Running a Compliant Business

How to Secure Personal Data

Practical, low-cost security steps any Jamaican business can take to meet the Act's security standard.

Beginner 13 min
This module is general information, not legal advice, and is being reviewed by our legal team. For your specific situation, consult the official Data Protection Act, 2020 or seek professional advice.

What you will learn

  • What the security standard requires
  • Practical, low-cost steps to protect data
  • How to reduce the damage if something goes wrong
  • Where most small businesses are exposed

Overview

The Act's seventh standard requires you to keep personal data secure against loss, damage, and unauthorised access. The good news is that most effective security comes from straightforward habits, not costly technology. This module gives you a practical starting point.

Why this matters

Security is where data protection most often fails, and where the harm is greatest. A lost laptop, a shared password, or a misconfigured cloud folder can expose hundreds of people. Strong basics protect your customers and your business.

What the law says

The seventh standard (in the security provisions of the Act, sections 22 to 31) requires appropriate technical and organisational measures to protect personal data. "Appropriate" scales with the sensitivity of the data and the harm a breach could cause, so a clinic should do more than a corner shop.

Practical steps

Control who can access data

  • Give each person access only to what their role needs.
  • Remove access promptly when someone leaves.
  • Use individual logins, never shared accounts.

Protect devices and accounts

  • Use strong, unique passwords and a password manager.
  • Turn on two-factor authentication wherever it is offered.
  • Encrypt laptops and phones, and lock screens when away.

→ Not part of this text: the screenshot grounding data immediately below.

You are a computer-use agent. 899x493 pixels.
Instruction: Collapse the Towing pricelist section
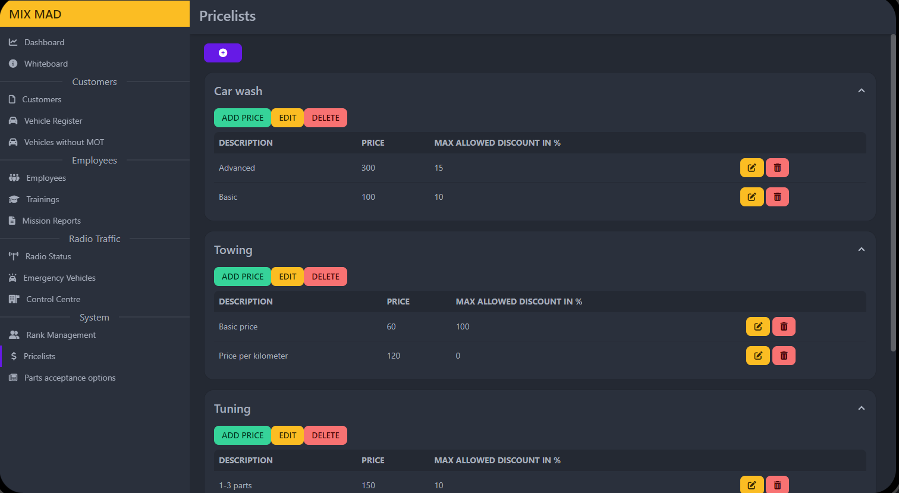861,250
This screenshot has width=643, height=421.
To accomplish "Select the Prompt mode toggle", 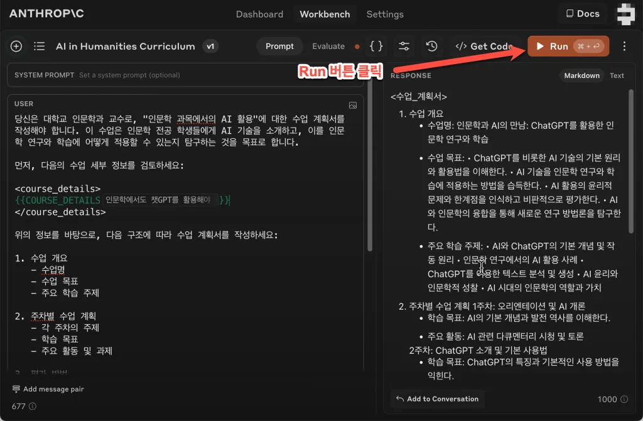I will [279, 46].
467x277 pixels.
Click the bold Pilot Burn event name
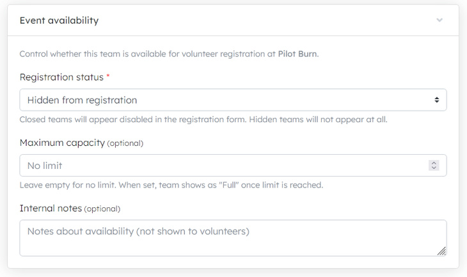pyautogui.click(x=297, y=54)
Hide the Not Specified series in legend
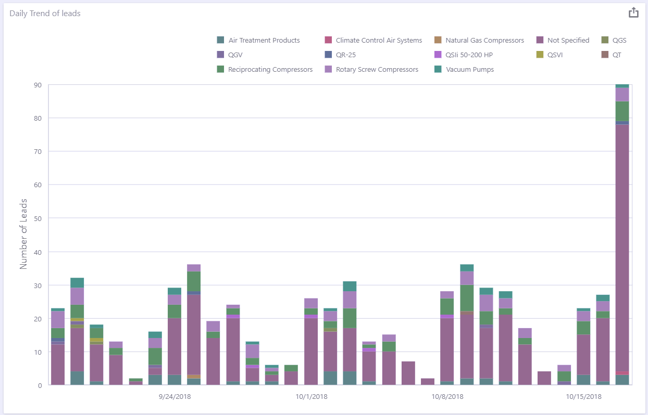The height and width of the screenshot is (415, 648). click(563, 40)
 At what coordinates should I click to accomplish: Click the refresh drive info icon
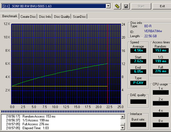pyautogui.click(x=117, y=6)
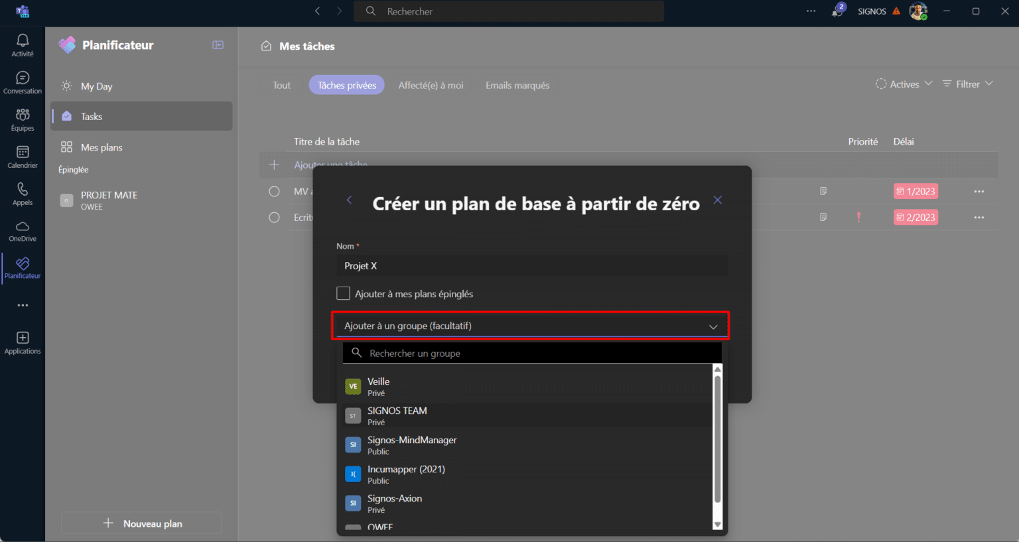This screenshot has width=1019, height=542.
Task: Choose the SIGNOS TEAM group
Action: pos(397,416)
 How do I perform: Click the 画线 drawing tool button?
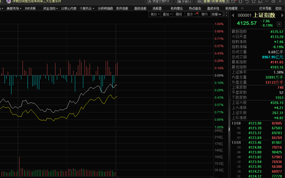pos(179,14)
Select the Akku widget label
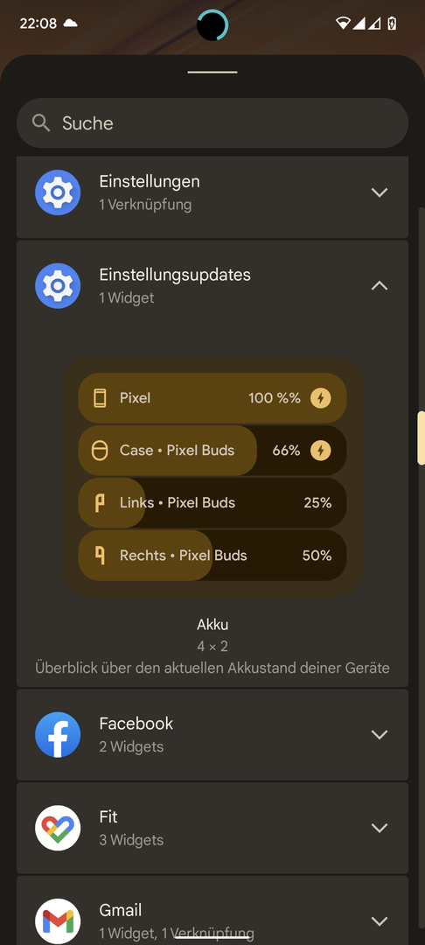425x945 pixels. point(213,625)
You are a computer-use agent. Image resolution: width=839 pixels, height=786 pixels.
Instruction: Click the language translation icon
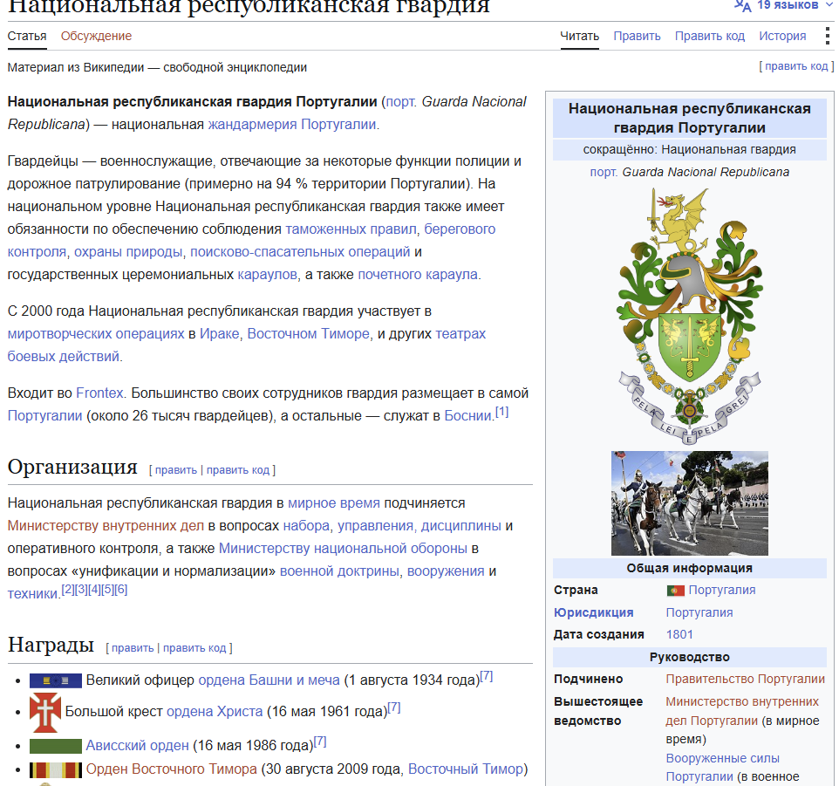click(743, 5)
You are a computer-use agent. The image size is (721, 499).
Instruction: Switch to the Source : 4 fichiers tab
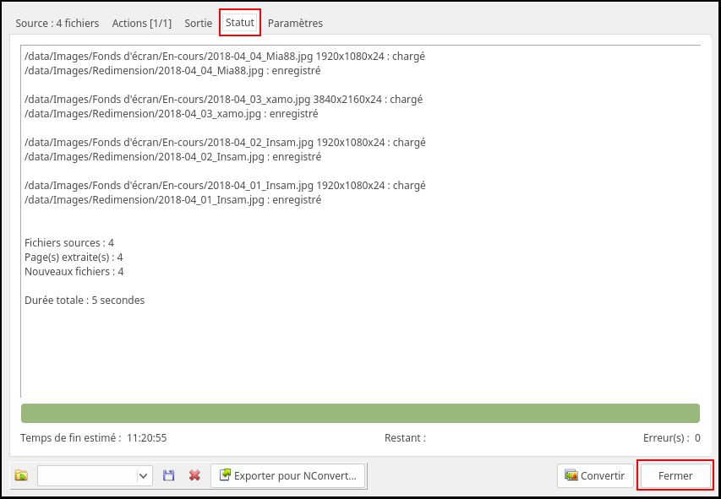(x=57, y=23)
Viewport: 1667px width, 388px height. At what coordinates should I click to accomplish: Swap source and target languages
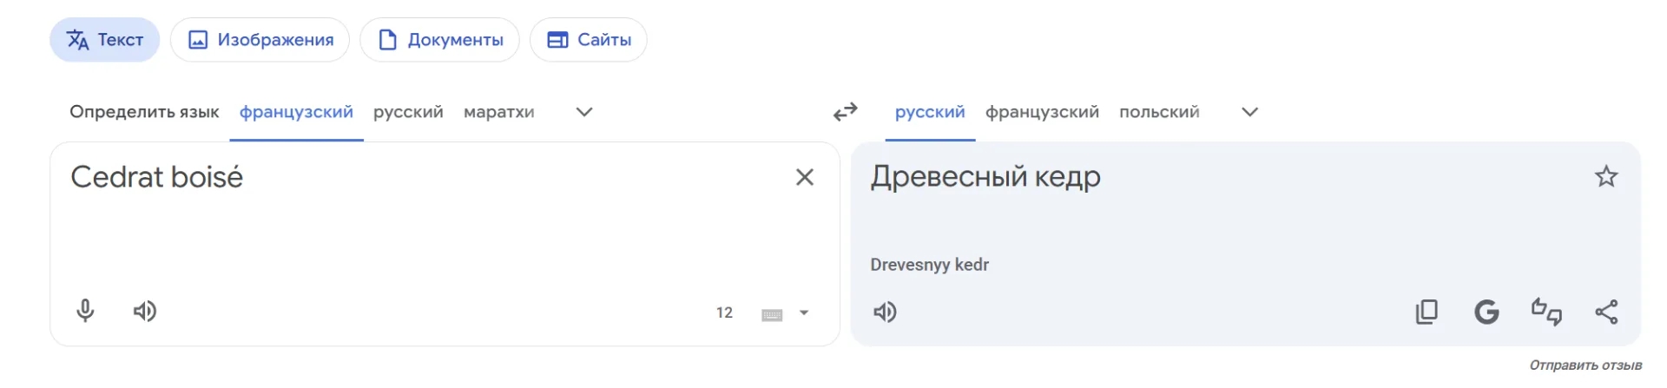(845, 112)
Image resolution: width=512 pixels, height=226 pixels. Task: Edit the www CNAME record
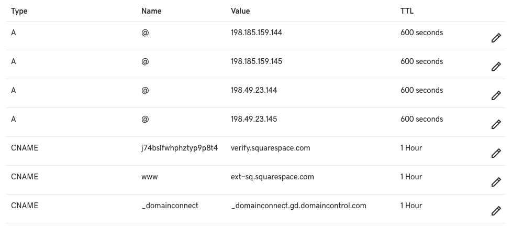495,182
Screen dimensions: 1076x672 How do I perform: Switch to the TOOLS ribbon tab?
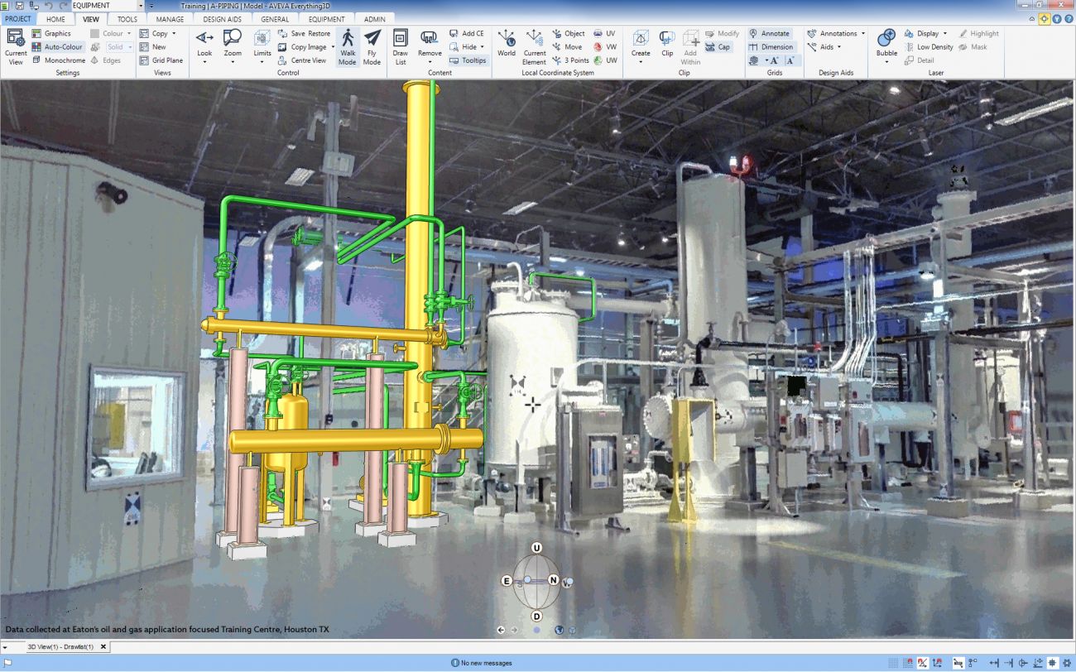127,19
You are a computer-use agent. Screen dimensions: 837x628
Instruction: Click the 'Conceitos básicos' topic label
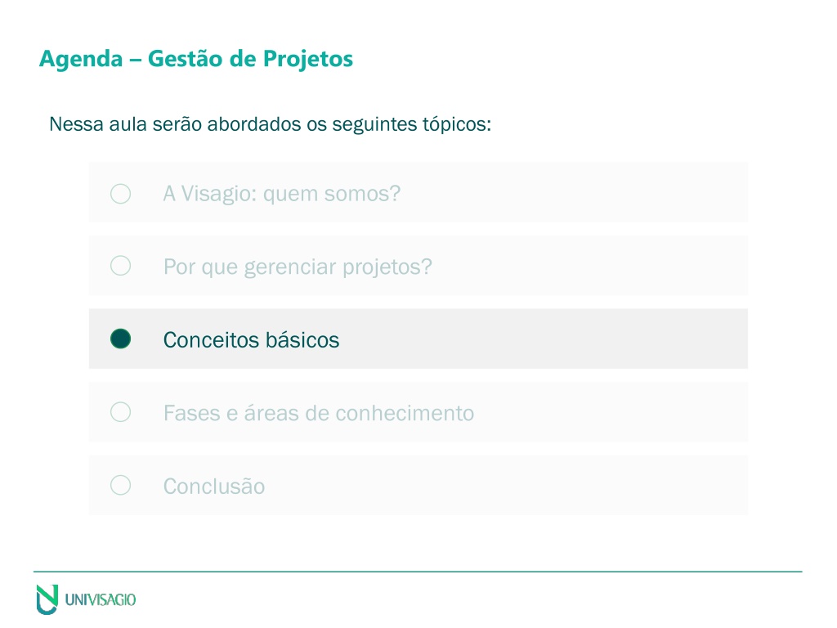(252, 339)
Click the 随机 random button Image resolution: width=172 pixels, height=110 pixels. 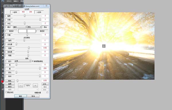[x=10, y=81]
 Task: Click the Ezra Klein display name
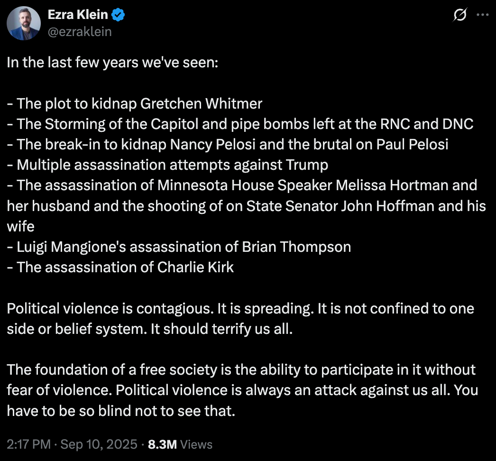(78, 15)
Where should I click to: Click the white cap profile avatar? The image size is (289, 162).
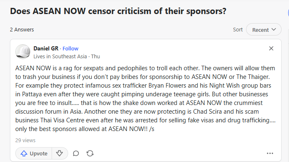[x=23, y=52]
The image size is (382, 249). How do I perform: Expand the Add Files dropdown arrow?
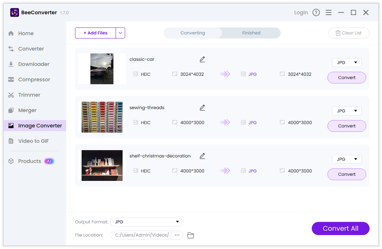(x=120, y=33)
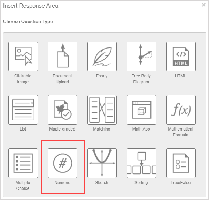Select the Clickable Image question type icon
Screen dimensions: 209x200
click(x=23, y=57)
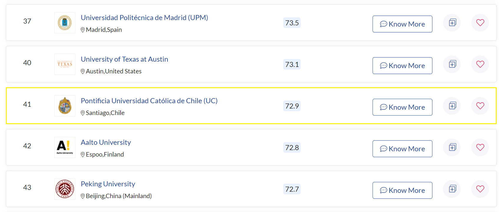This screenshot has height=212, width=499.
Task: Open the Pontificia Universidad Católica de Chile link
Action: (x=149, y=101)
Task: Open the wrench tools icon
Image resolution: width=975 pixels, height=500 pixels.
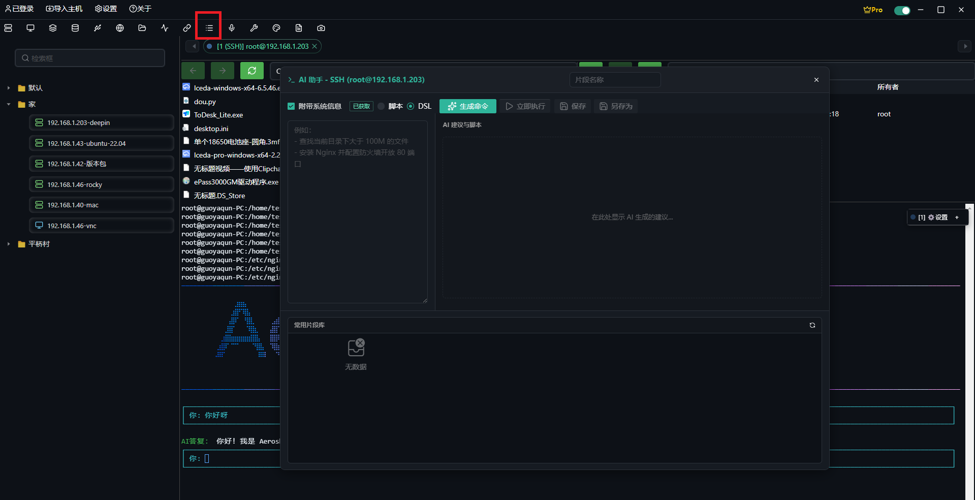Action: (254, 28)
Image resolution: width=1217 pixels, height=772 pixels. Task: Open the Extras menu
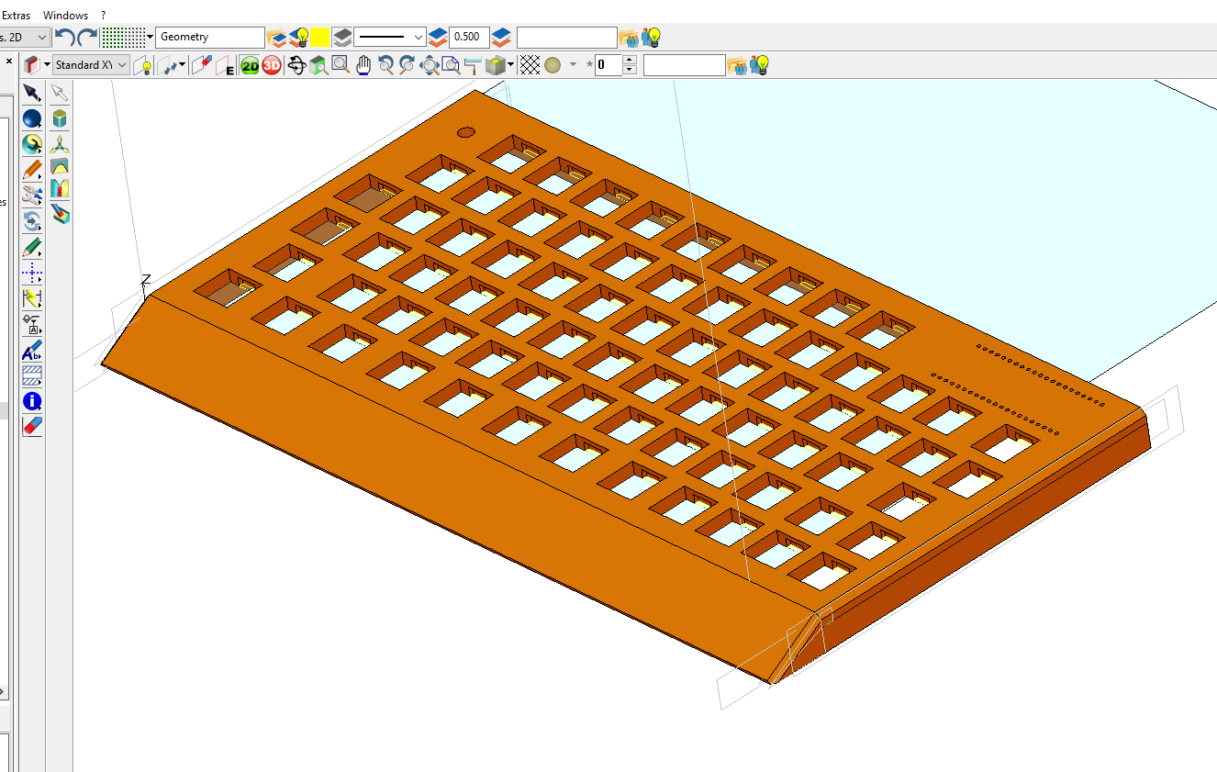tap(16, 16)
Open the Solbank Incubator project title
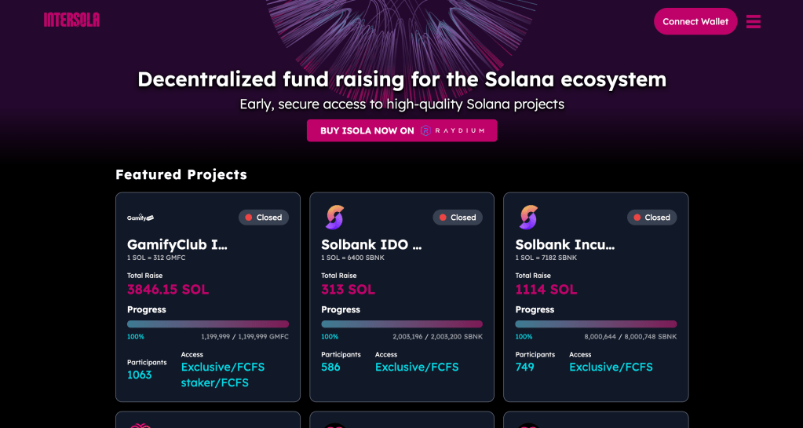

Protect data in transit and at rest

  • Avoid sending personal data in plain emails or messaging apps.
  • Use reputable, secured cloud services and check their settings.

Back up safely

  • Keep regular backups, and make sure they are protected too.
  • Test that you can actually restore from them.
Tip. If you only do three things this month: turn on two-factor authentication, tighten who can access what, and confirm your backups work.

Reduce the damage if something goes wrong

Good security also means limiting harm when an incident happens. Encryption, least-privilege access, and reliable backups all shrink the impact of a breach. Pair them with the plan in What to Do If You Have a Data Breach.

Watch out. The weakest link is usually people, not technology. Untrained staff and reused passwords cause more incidents than sophisticated attacks.

Common mistakes

  • Sharing one login across the team.
  • Storing sensitive data on unprotected personal devices.
  • Never testing backups until you need them.

Best practices

  • Write a short, simple security policy and train staff on it.
  • Review access rights regularly.
  • Keep software and devices updated.

Put this into practice

See where your current safeguards stand and what to improve first.

Check your compliance

Frequently asked questions

No. Most of the biggest gains come from access control, strong passwords, device protection, and backups.

Key takeaways

  • The seventh standard requires appropriate security for personal data.
  • Most strong protection comes from simple habits, not expensive tools.
  • Limit who can access data, protect devices, and back up safely.
  • Good security also limits the damage when something does go wrong.